Шрифт:
Интервал:
Закладка:
Я посмотрел на Стуре и неуверенно пожал плечами.
— Я не знаю, как всё было. Но, как я сказал по телефону, мне есть над чем подумать.
Стуре будто уставился в пустоту. Мы долго сидели молча. Мне пришлось нарушить тишину:
— Стуре, вы понимаете, что я говорю об увиденном в записях?
Стуре по-прежнему молчал, но потом кивнул и что-то пробормотал. Он вроде бы не злился. Я сказал то, что считал нужным. Ничего бы не изменилось, и мне нечего было добавить.
— Но… — начал Стуре и снова замолчал, а потом продолжил медленно, но весьма эмоционально:
— Если выходит, что я не совершал этих убийств…
Он опять умолк и сидел, уставившись в пол. Внезапно он наклонился ко мне, всплеснул руками и прошептал:
— Если это так, то что мне делать?
Наши взгляды встретились. Стуре был в замешательстве. Он казался совершенно опустошённым.
Мне хотелось продолжить разговор, но из-за волнения я не мог вымолвить ни слова. Наконец, я произнёс:
— Если вы действительно не совершили ни одного из этих убийств, то это ваш шанс.

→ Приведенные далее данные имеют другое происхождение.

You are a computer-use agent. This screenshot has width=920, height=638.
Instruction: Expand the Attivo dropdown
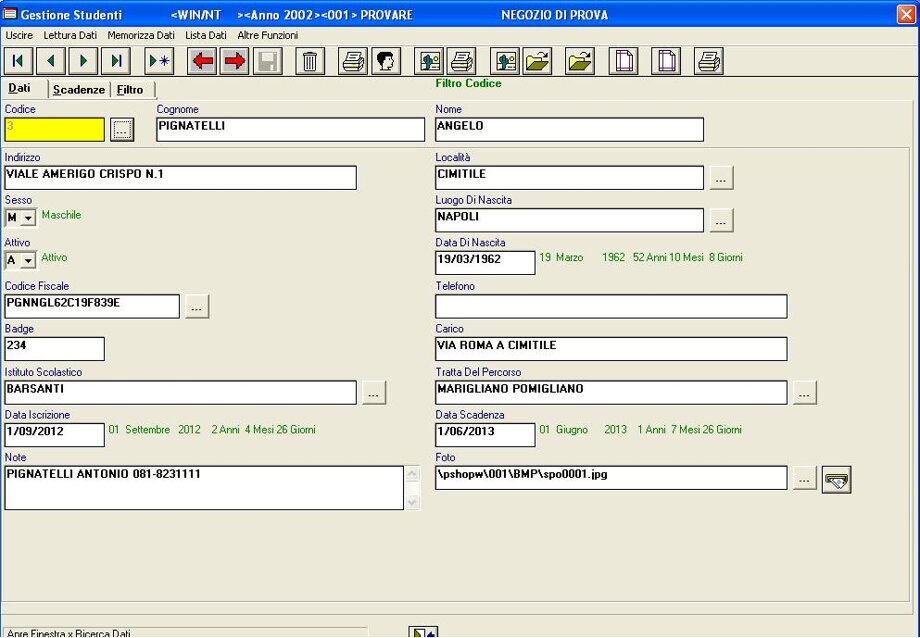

Возможно, самый главный в жизни.
В воздухе повисло эмоциональное напряжение. Мы оба знали, что произойдёт. Стуре был готов поведать о том, как лгал все те годы, что называл себя Томасом Квиком. Хотя, в общем-то, он уже почти всё сказал.
— Это ваш шанс, — повторил я.
— Я живу в отделении, где все уверены в моей виновности, — прошептал Стуре.
Я кивнул.
— Мой адвокат уверен, что я виновен, — продолжил он.
— Я знаю, — ответил я.
— Шесть судов признали меня виновным в совершении восьми убийств.
— Я знаю. Но если вы невиновны и готовы рассказать правду, то всё это не имеет никакого значения.
— Думаю, на сегодня хватит, — сказал Стуре. — Слишком много нужно переварить.
— Мне можно будет прийти ещё раз?
— Приходите, — ответил он. — Когда пожелаете.
Я не помню, как вышел из клиники. В памяти осталось лишь то, как я стоял на парковке и говорил с проект-менеджером Шведского телевидения Юханом Бронстадом. Возможно, я обрывочно рассказывал о волнующей встрече со Стуре.
В тот день домой в Гётеборг я не поехал, а отправился прямиком в Сэтер и забронировал номер в отеле. Я не мог заснуть и всё ходил из угла в угол, пытаясь сосредоточиться на работе. Потом я понял, что мне даже некому позвонить и не с кем поделиться переполнявшими меня чувствами.
А ещё мне строго-настрого запретили беспокоить Стуре после шести вечера. На часах было без двух минут шесть. Я позвонил в тридцать шестое отделение. Кто-то из персонала позвал Стуре.
— Просто хотел узнать, как вы после нашей встречи, — сказал я.
— Спасибо, — ответил он, — вообще-то неплохо. Мне кажется, происходит что-то хорошее.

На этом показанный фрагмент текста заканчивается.